The immigration and naturalization service says no, on grounds that only Elian's father can represent the six- year-old child. In march, a federal district judge sided with the INS and today the 11th Circuit Court of Appeals in Atlanta agreed. The three judge panel ruled: "The policy decision that the INS made was within the outside border of reasonable choices. The Court neither approves nor disapproves the INS's decision to reject the asylum applications filed on Plaintiff's behalf, but the INS decision did not contradict (federal law).
The judgment of the district court is affirmed." As for Elian's immediate future, the court said he has to stay in the country for at least 14 days, to give his Miami family a chance to appeal. In Miami, Elian's relatives said they were disappointed with the ruling, but haven't given up.
MARISLEYSIS GONZALEZ, Elian's Cousin: I will keep my faith, and I think the battle is not over with. He is still here, and still in this great country, and I hope that the laws of this country favor him, and give him the opportunity that we have always asked for: To seek asylum, or let this go to a family court. I also wish to be able to see him again. I don't see why we're not allowed to see him. We took care of him for five months, and we did the best we can.
RAY SUAREZ: In Washington, Elian's father and his father's attorney, Greg Craig, applauded the decision.
GREGORY CRAIG: This was a very important victory not only for Juan Miguel Gonzalez, and for the right of parents to speak for his or her child, and also for the rule of law in the United States. It is now time to end this chapter and let this family go in peace. Elian's relatives in Miami say they love Elian, they say they are concerned about his future, but their love and their concern are best expressed today by calling a halt to legal battle.

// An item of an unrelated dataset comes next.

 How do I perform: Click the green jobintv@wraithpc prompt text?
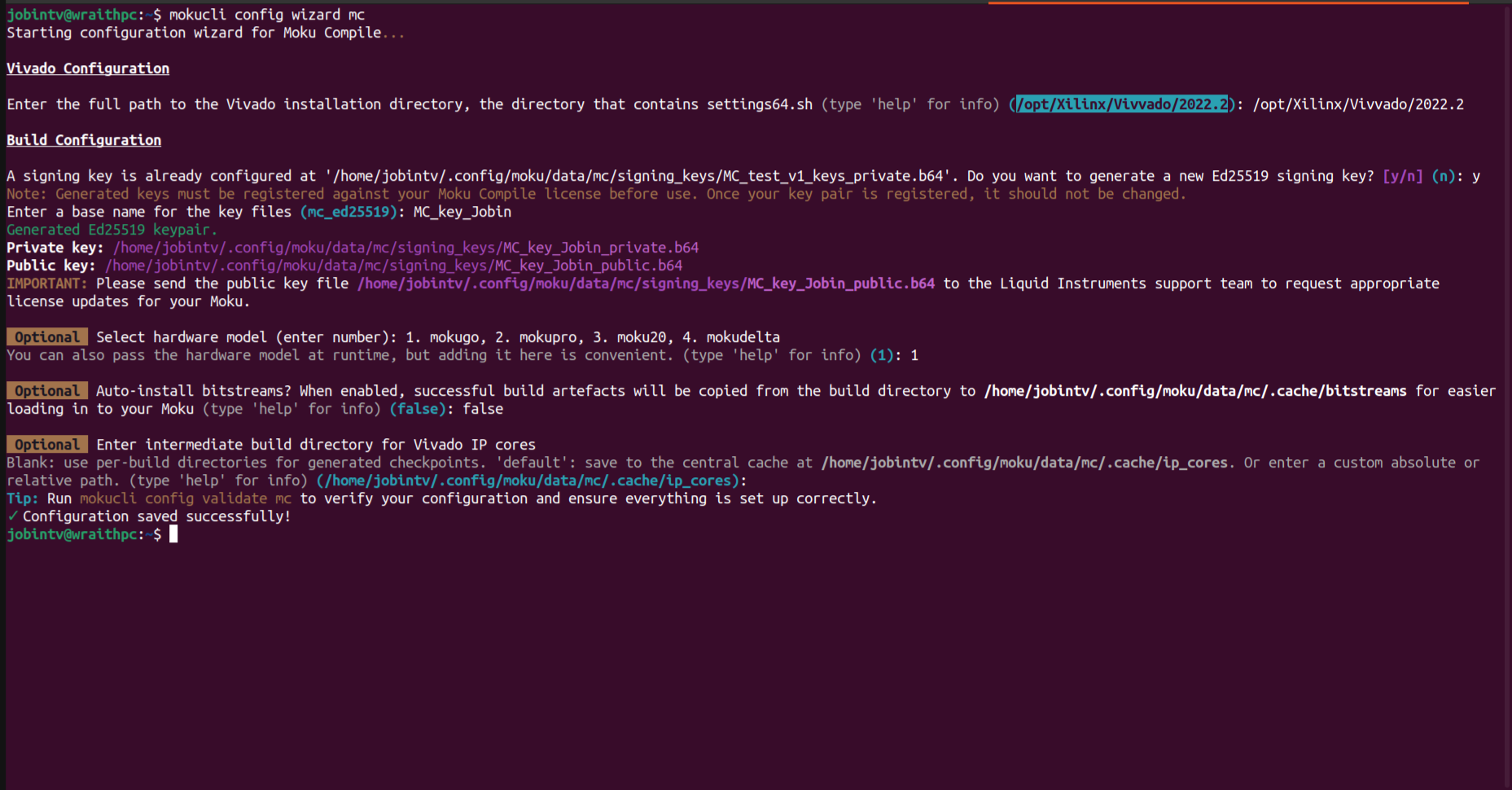[72, 533]
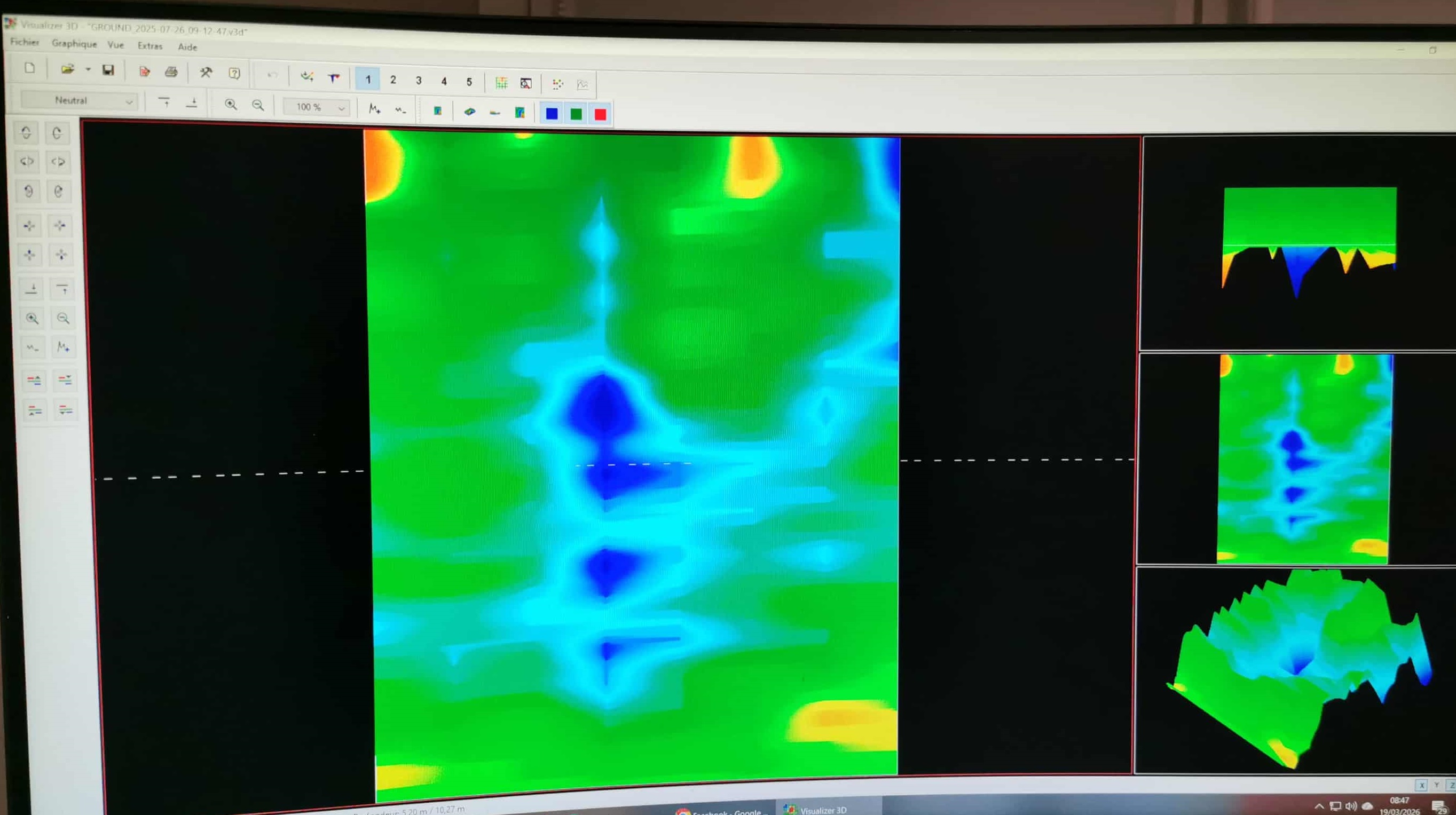This screenshot has width=1456, height=815.
Task: Click the arrow next to open folder icon
Action: pos(88,69)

RAY SUAREZ: Juan Miguel Gonzalez said he was very pleased. (Speaking Spanish) He said, "A boy should simply always be with his father, and I, as his father, am the one who can speak in the name of my son. In the coming weeks, I hope to bring Elian home with me, to his family and to his friends, and to begin a happier time with him. I want that a lot." Regarding his feud with his Florida relatives, Gonzalez said they could show their love and concern by ending their legal battle, and he urged them to accept the court ruling with dignity and grace.